What you will do:
Skip the pictures and copy all the data that follows exactly.

Exercise materials:
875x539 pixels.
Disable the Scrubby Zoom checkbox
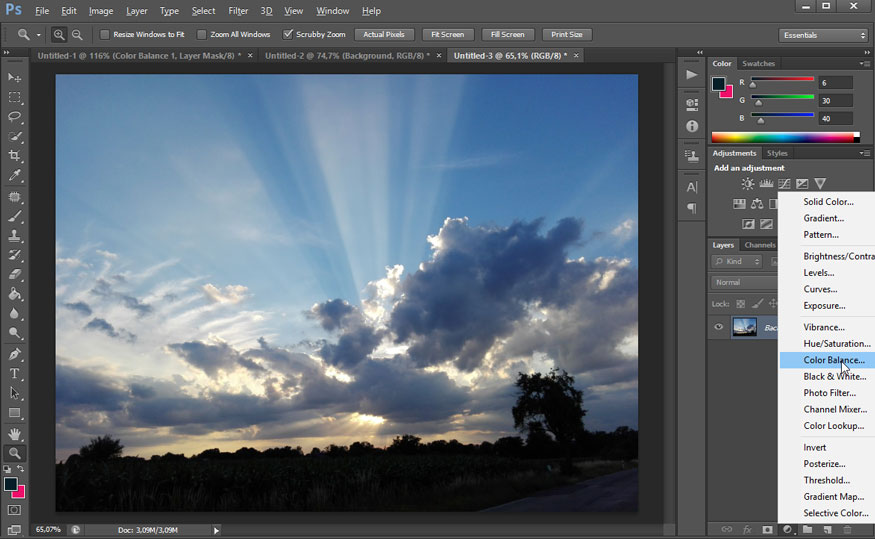288,35
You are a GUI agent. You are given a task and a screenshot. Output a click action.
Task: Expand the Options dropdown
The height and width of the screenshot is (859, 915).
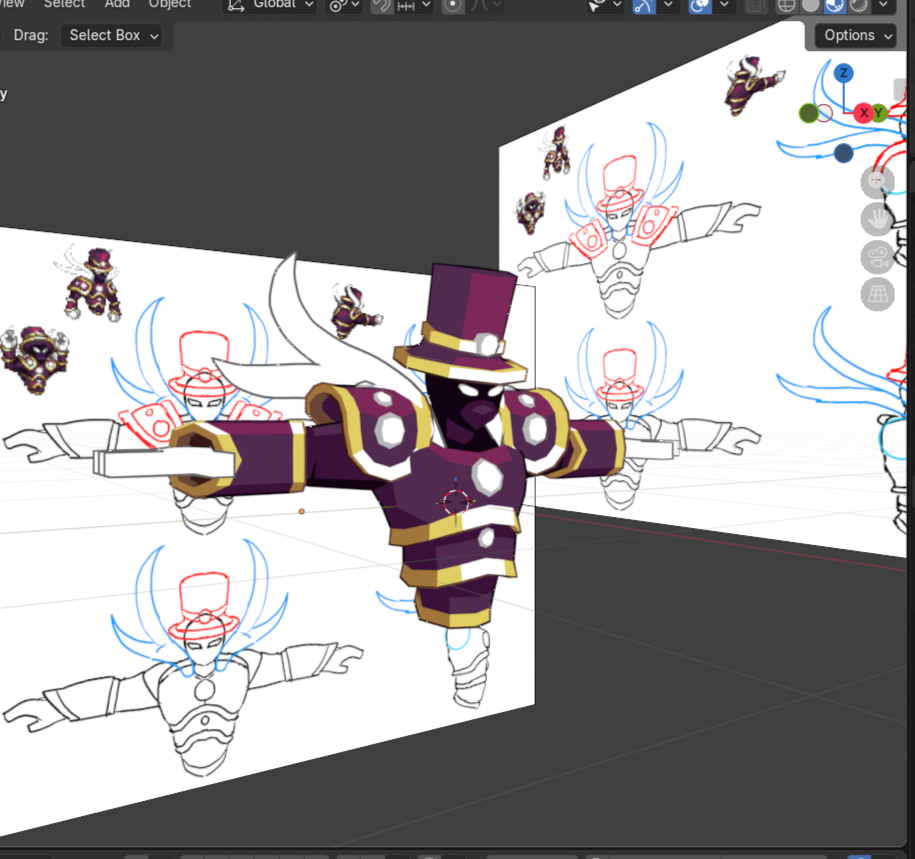(x=856, y=35)
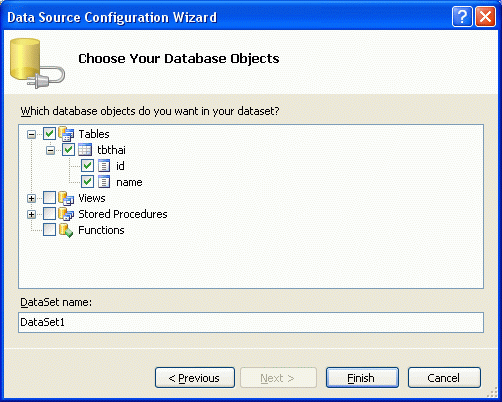The image size is (502, 402).
Task: Click the Tables folder icon
Action: click(x=66, y=134)
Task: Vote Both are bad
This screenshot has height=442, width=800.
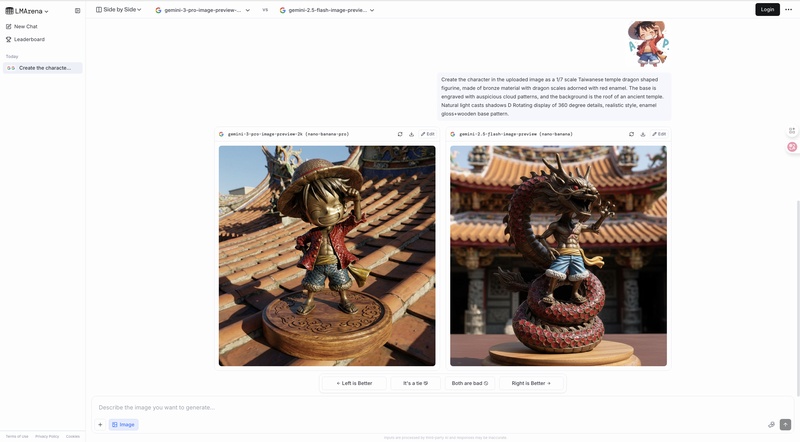Action: 470,383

Answer space:
875x539 pixels.
Disable the Scrubby Zoom checkbox
288,35
You are a GUI agent. You are given a task and a screenshot. Output a click action.
Task: Expand the Options dropdown
The height and width of the screenshot is (859, 915).
(x=856, y=35)
The image size is (502, 402).
Task: Click the Tables folder icon
Action: click(x=66, y=134)
Task: Vote Both are bad
This screenshot has height=442, width=800.
Action: 470,383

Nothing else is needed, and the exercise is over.